Presumably a better team and increased progress in containing the coronavirus will lead to more fans at the rink.
“I hope so. I mean, that’s your personal choice, it’s a different time than anyone ever knew,” head coach D.J. Smith recently said. “You know, we’re just happy to have fans. I know that our guys verbalize to me just how good it is to have the fans back and we have some good, young, exciting players that we want this fan base to grow with.”
At the same time, pandemic habits need to be broken in all realms of life, from returns to the office to returns to the rink and some of the slack in ticket sales may be attributable there, too.
The Oilers, for instance, typically have had a season-ticket renewal rate in the mid-to-upper 90s but dropped into the 80s for this season, says Shipton.
“We still feel like we have a strong season’s seats base.

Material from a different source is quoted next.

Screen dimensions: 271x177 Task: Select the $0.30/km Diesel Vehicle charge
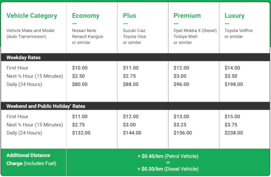[x=168, y=169]
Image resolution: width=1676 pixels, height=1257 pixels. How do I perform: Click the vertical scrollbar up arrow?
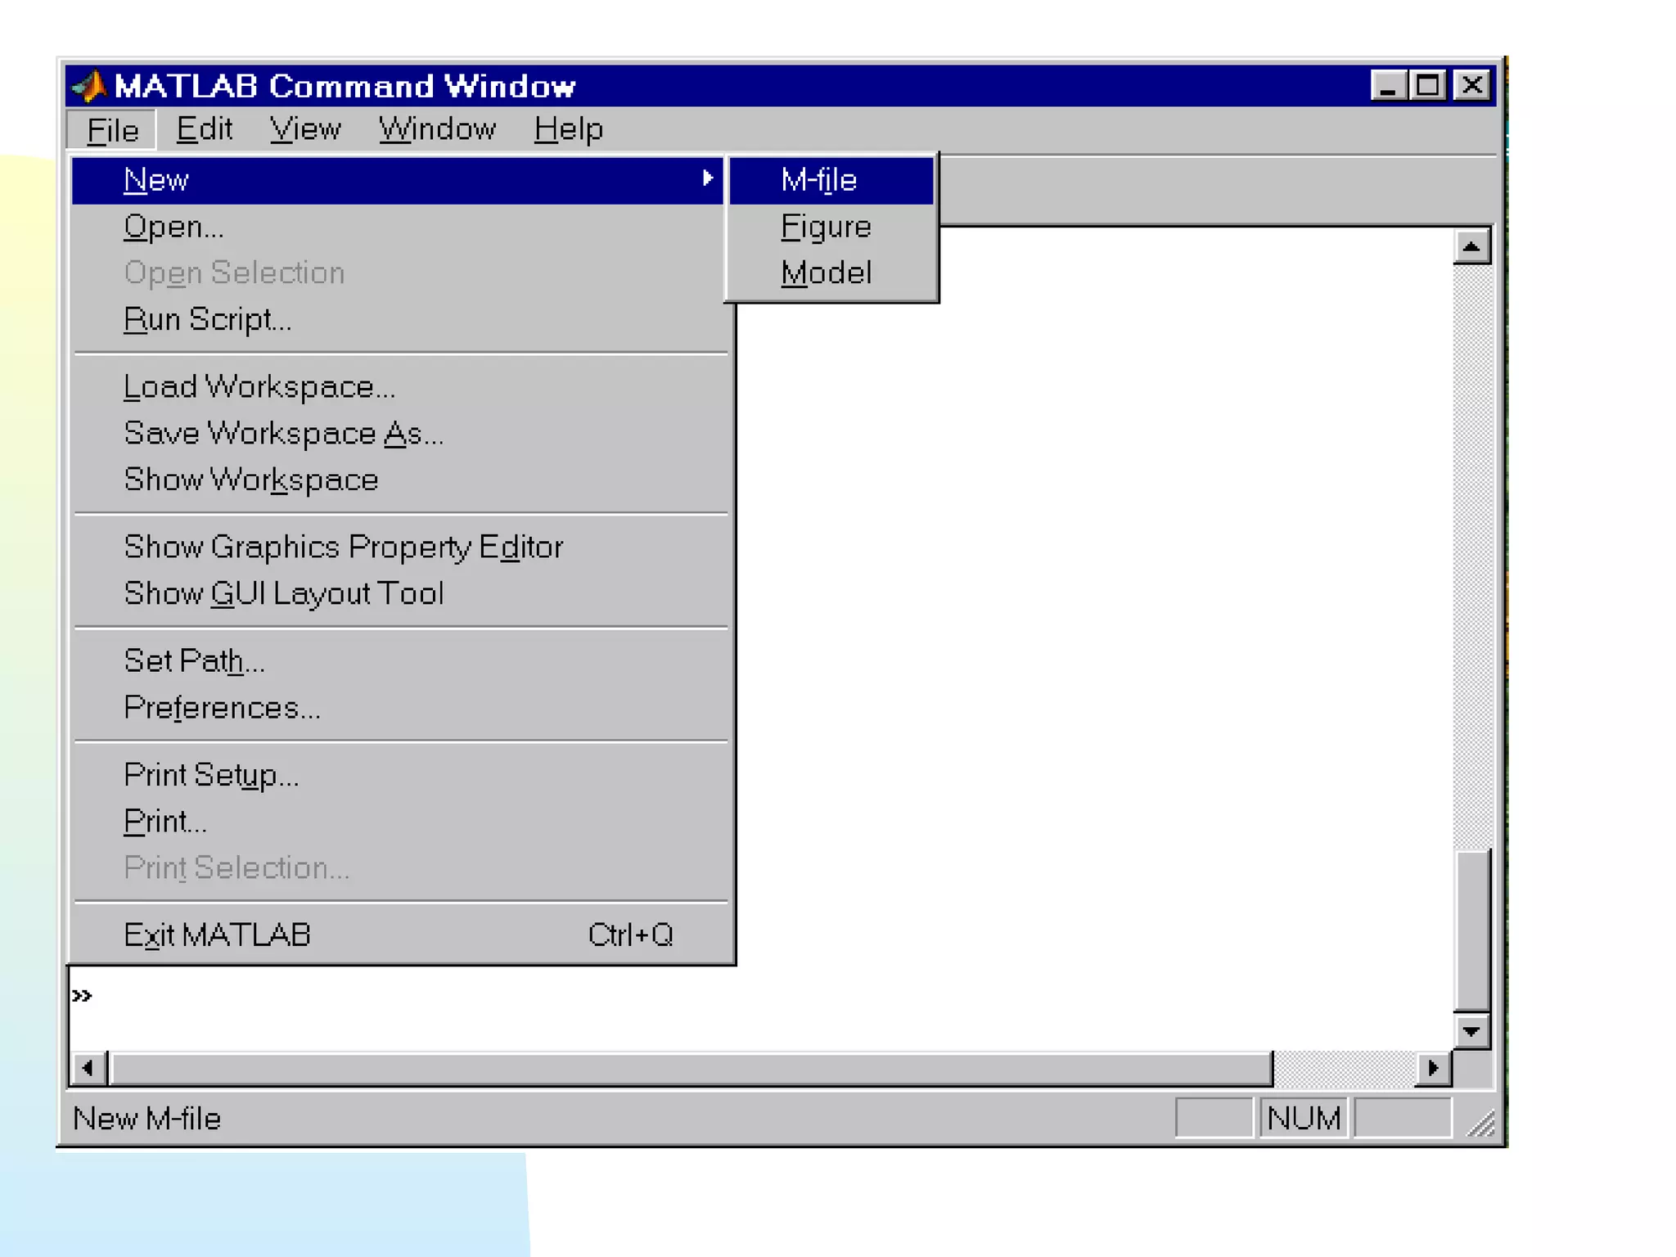pos(1471,246)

But the reality coming into this season is that we have tickets to sell. We had tickets to sell on home opener, and we’ll have tickets to sell throughout our regular season,” he adds. “You talk to people across the league, and it’s a common theme.
“We’ve been very fortunate in Edmonton to have one of the most stable and significant season seat bases across the league, but we’ve certainly seen a significant change in ticket buying dynamics over the last several years. People are looking to be a little more flexible than in the past and we’ve adjusted our strategies to that.”
As all the different factors continue to play out in the market, the Blue Jays go from leading to lagging indicator, preparing to adjust their strategy to the realities of the moment. They’re modelling out several different revenue projections based on different attendance scenarios, seeking to plot their way back to their century peak of nearly 3.4 million fans in 2016.
Between Dunedin, Buffalo and the 36 limited-capacity games in Toronto this year, they drew 805,901 fans, the second-lowest total in franchise history (excluding the TV-only 2020).
“I just hope that things continue to improve,” says Shapiro. “And if they do, I expect us to maybe not be right back to 2015-16 levels, but I expect us to be quickly growing towards those levels here.”
With files from Mark Spector in Edmonton and Wayne Scanlan in Ottawa.